Les évènements politiques de l’année 2011 et de ce début d’année 2012 illustrent une fois de plus l’inaptitude de l’Union africaine à la gestion de crise. L’émergence d’un vrai marché d’otage au Sahara avec les rebelles Touaregs comme agents économiques (très actifs) et des innocents comme biens et services ; la transformation de la Guinée-Bissau en narco-Etat susceptible de bouleverser la stabilité des régions environnantes ; la situation de la Somalie, « modèle même de l’Etat désintégré, tombé en faillite sous le coup de vingt-trois ans de guerre civile attisée par ses voisins, pays abandonné de tous, en proie aux démons des divisions ethnico-tribales » : autant de dossiers cruciaux où les institutions régionales africaines n’apportent aucune réponse crédible.
Un retour sur l’histoire de l’Organisation de l’Unité Africaine, créée en1963, devenue l’« Union Africaine » en 2002 et les perspectives qui s’étaient dessinées, montre que plus de quatre décennies après sa mise sur pied, l’institution se trouve encore dans sa phase de balbutiement. S’agit-il d’un dysfonctionnement lié au projet originel ou d’un simple manque de responsabilité des leaders nationaux ? Cette question revêt une importance particulière à l’heure où les populations africaines, après avoir pris conscience des abus et malversations dont elles sont les victimes depuis trop longtemps, se révoltent de part et d’autres du continent. Alors que les citoyens renouent avec l’engagement politique, l’union africaine est-elle une institution has been ?

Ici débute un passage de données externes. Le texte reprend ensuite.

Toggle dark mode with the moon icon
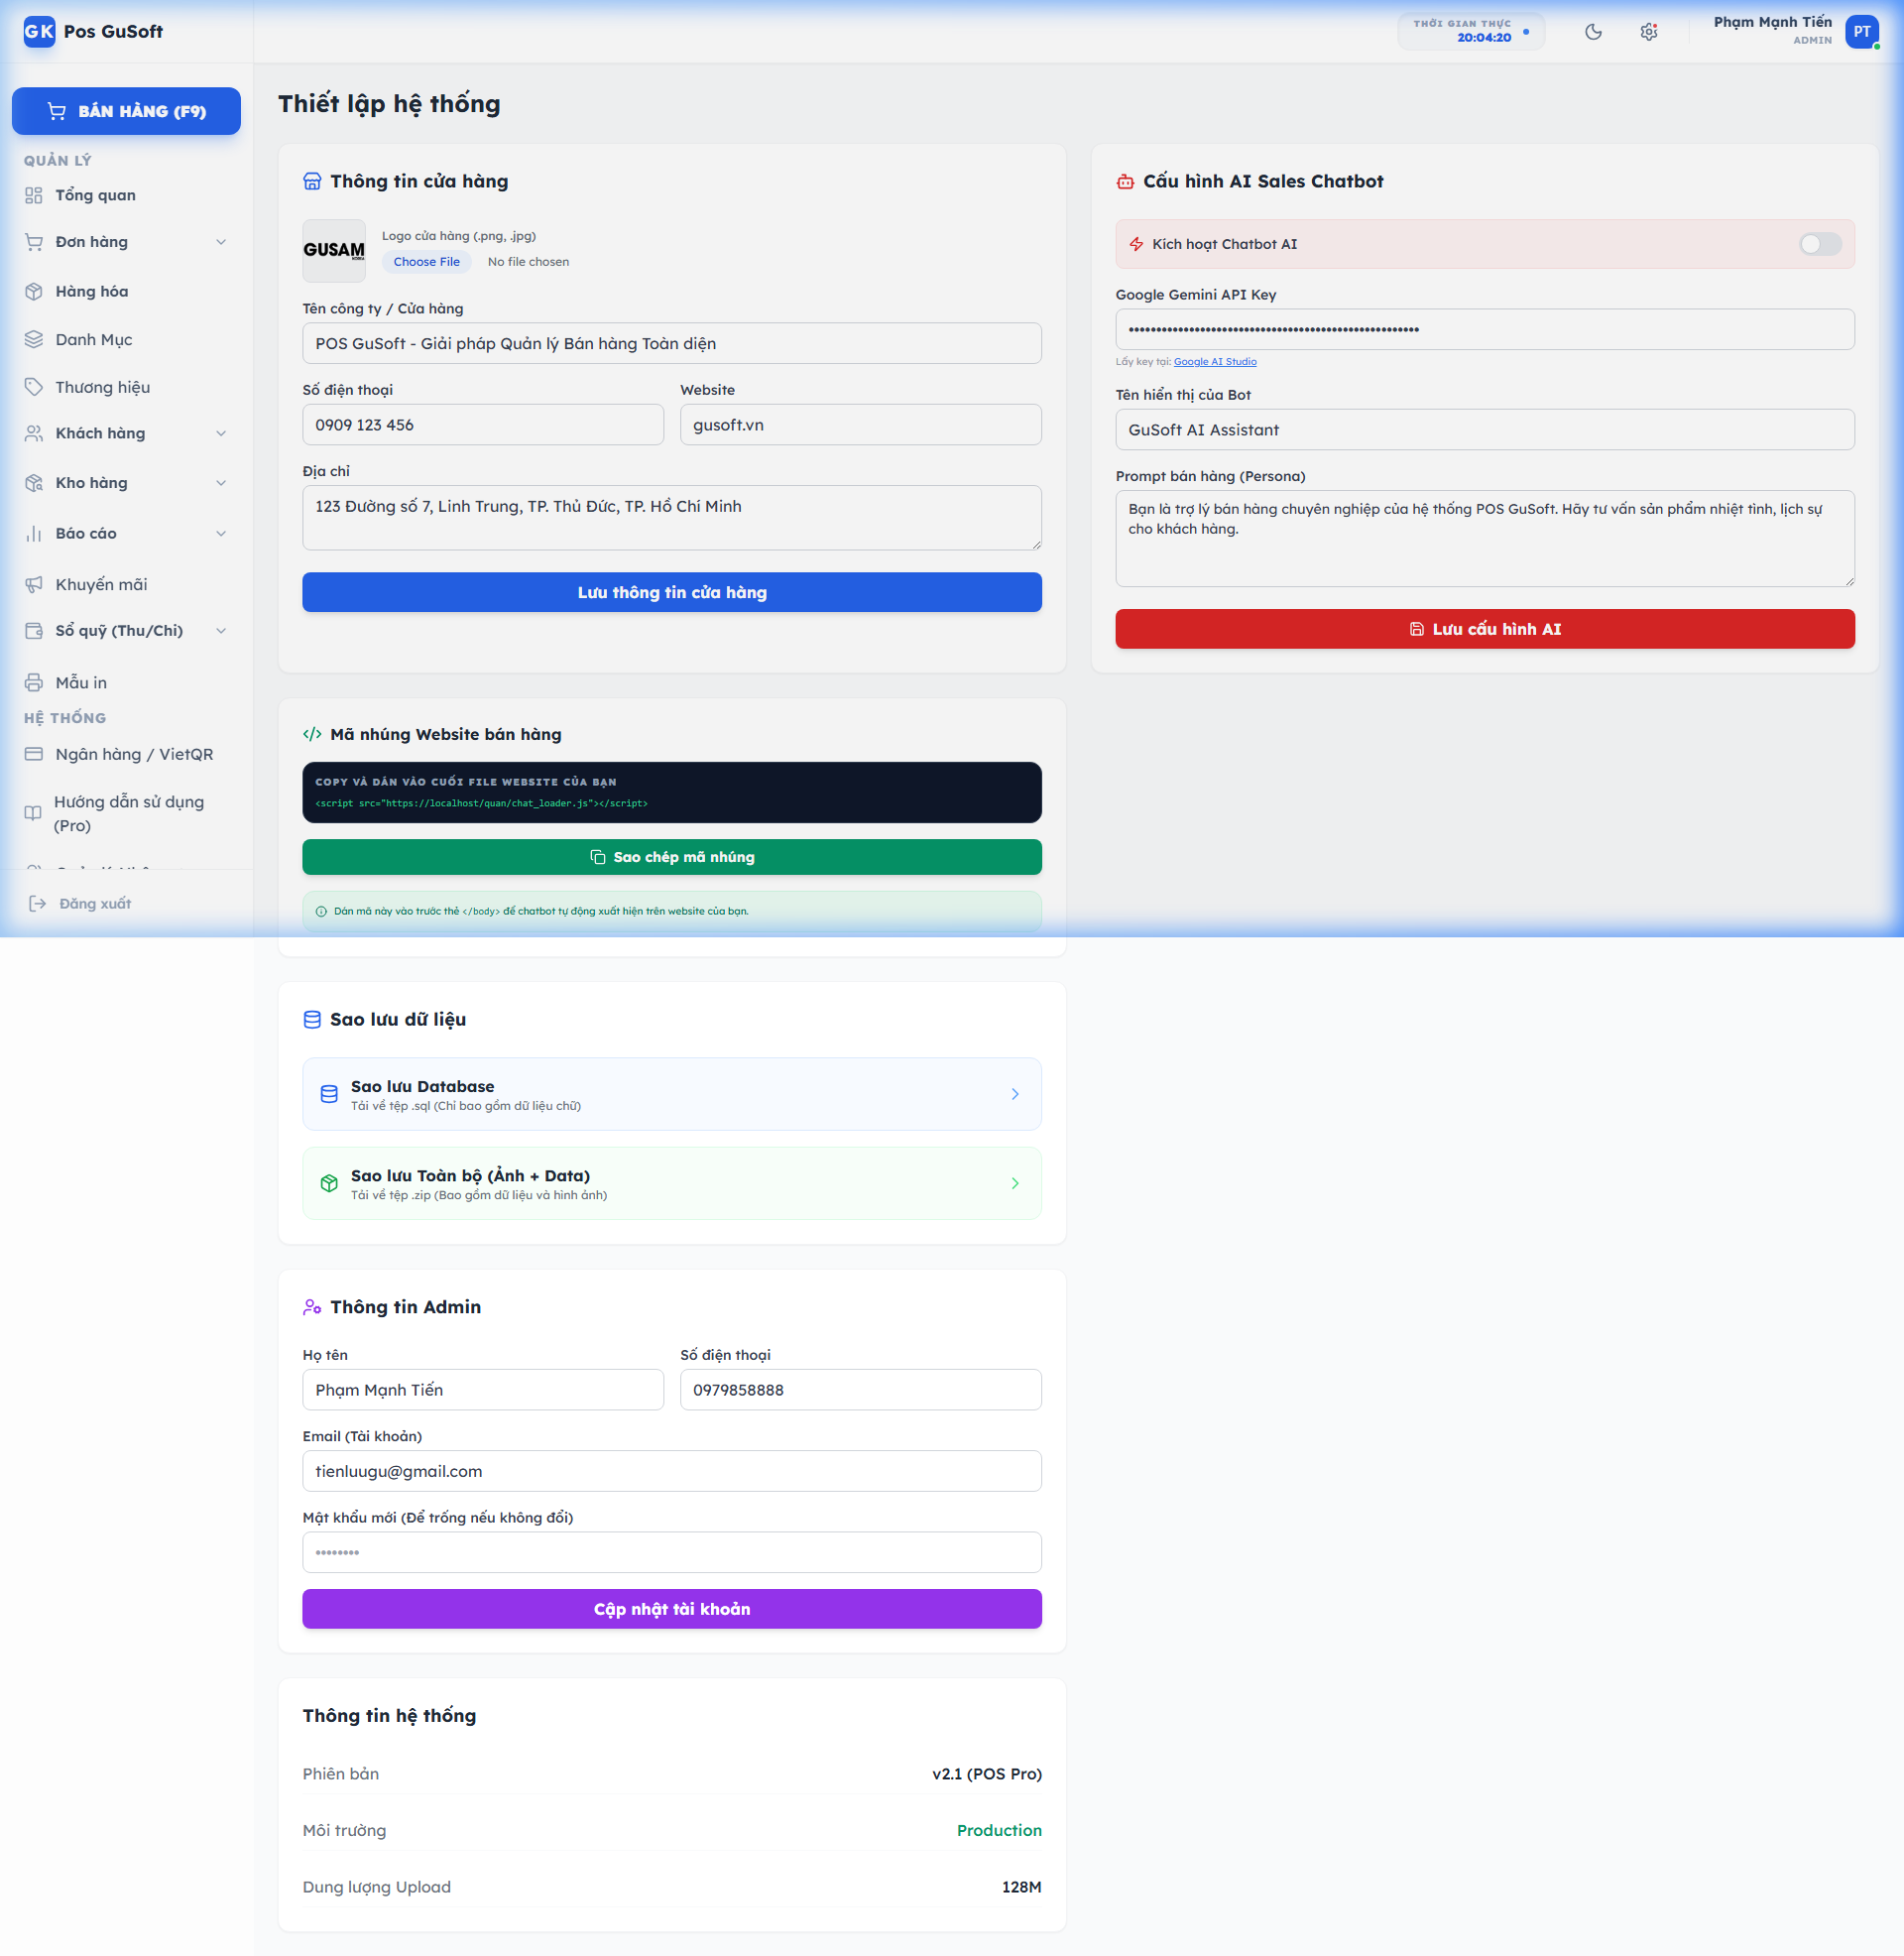Screen dimensions: 1904x1956 [1593, 31]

Sur tous les sujets politiques chauds, l’absence de l’UA est criante, ce qui peut conduire à questionner la légitimité de cette institution. En Janvier 2008, face aux violences (ayant fait au moins 780 victimes dont le marathonien Wesley Ngetich tué par une flèche empoisonnée) qui ont suivi l'annonce de la réélection contestée du président Mwai Kibaki devant son opposant Raila Odinga, l’UA ne s’est-elle pas effacée devant une médiation internationale conduite par Koffi ANNAN ? Les Forces de Sécurité de l’Union Africaine ne font-elles pas profil bas face aux actions désastreuses perpétrées par les rebelles somaliens ? La mauvaise gestion de la crise Ivoirienne n’est-elle pas révélatrice de cette incapacité de l’UA à prendre ses responsabilités devant des situations alarmantes nécessitant une action rapide et efficace ?
A l’aune de tous les errements de l’UA, force est de se demander dans quelle mesure pourrait-on affirmer que « l’union fait la force » ? De fait, cette union n’est pas en mesure d’assurer la paix dans une quelconque région du continent africain. Et que dire lorsque, face aux conflits qui gangrènent ce continent, l’union africaine fait la « sourde oreille» pour se contenter d’un second rôle (derrière l’ONU et L’OTAN). Nos chers leaders déploient plus d’énergie à essayer de diriger les organes de l’institution qu’à régler les problèmes politiques de court et moyen terme du continent. Incapacité ou irresponsabilité de l’UA ?
Le danger est que l’inefficacité de l’UA vienne entacher et remettre en cause le projet politique panafricain. Or, aucun pays ne peut répondre seul aux défis économique (investissements en infrastructures, marché étendu), défis sécuritaires (menaces transfrontalières) et sociaux (migrations de population) qui se posent à l’Afrique aujourd’hui. Dès lors, il convient de trouver des solutions innovantes pour redynamiser l’Union africaine. De nouvelles pistes doivent être sérieusement explorées. Démocratiser les institutions panafricaines devient une priorité. Cela doit passer sans doute par des élections au-delà de l'échelle nationale, qui rendent responsables de leurs actions les dirigeants de l'UA et créent un vrai débat public panafricain. Des instances de représentation des corps de la société civile sont également envisageables et souhaitables. Pour que l'Union africaine ne soit plus une coquille vide, il devient plus qu'important de démocratiser et responsabiliser cette institution.